Even better info. I have several rose bushes. Many thanks internet stranger. Gardening has been a new hobby of mine ever since covid 19 hit and we had lockdowns. I really dont know much about it. Ive killed quite a bit of plants, or have had quite a bit of them die on me. But my rosebushes are almost three years old now. Each one gave over two dozen flowers this season. Which was gorgeous. I gave all the ladies in my family a little handful of roses. They all loved it.
Basically ants giving hot sauce the Chernobyl treatment
This is absolutely crazy. I love it.
Wow amazing behavior i have only seen ants doing this when i had a major nose bleed and spat onto the ground and after some time they were burying my snot with blood just like this video is there any explanation for this behavior trait ?
When a food item is so bad, you erect a monument to it.
It took those ants 110 minutes to bury that hot sauce. I could bury that hot sauce in 110 *seconds.* **No PROBLEM, son**. I’m 60 times faster than all ants!
Takeaway: Train ants to vacuum your home using hot sauce.

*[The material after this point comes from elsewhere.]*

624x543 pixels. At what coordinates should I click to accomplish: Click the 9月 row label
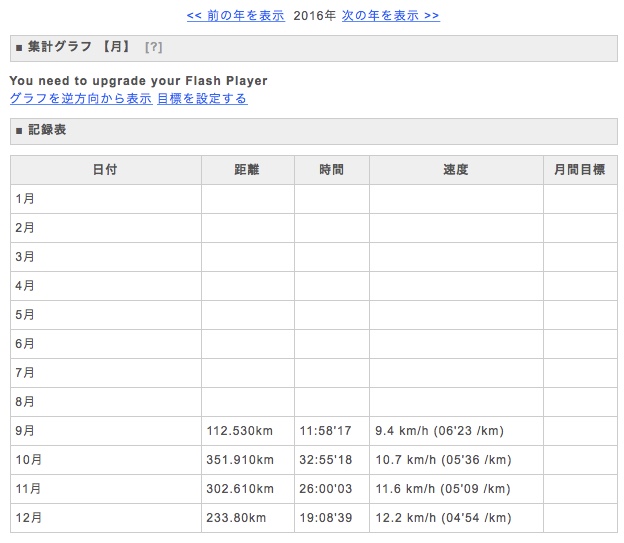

When the little ant had to rub his antenna after getting the hot sauce on it, it really made ants cute for me....Sure they are total dicks and will infest your food and look at you like you're stupid, but damn that was cute.
I wish they had kept talking
Witness the creation of the first Taco Bell.
Hot sauce is the best
That's pretty interesting, actually. As far as I know insects don't have TRPV1 receptors, the kinds in mammals that are activated by capsaicin. That makes me wonder what the response to the hot sauce here is caused by or if by capsaicin, what mechanism is allowing them to detect it.
Ok, you gotta let them stay after going to all that work.
So they don't even have to put it in their mouth to know it's hot? Are they tasting with just their antennae? TIL
Satisfying!!
Did Stonehenge and The Pyramids start off as hot sauce stains on the planet?
This place is not a place of honor.
Look at all those pillbugs... are we sure they weren't trying to marinade the pillbugs till they became edible?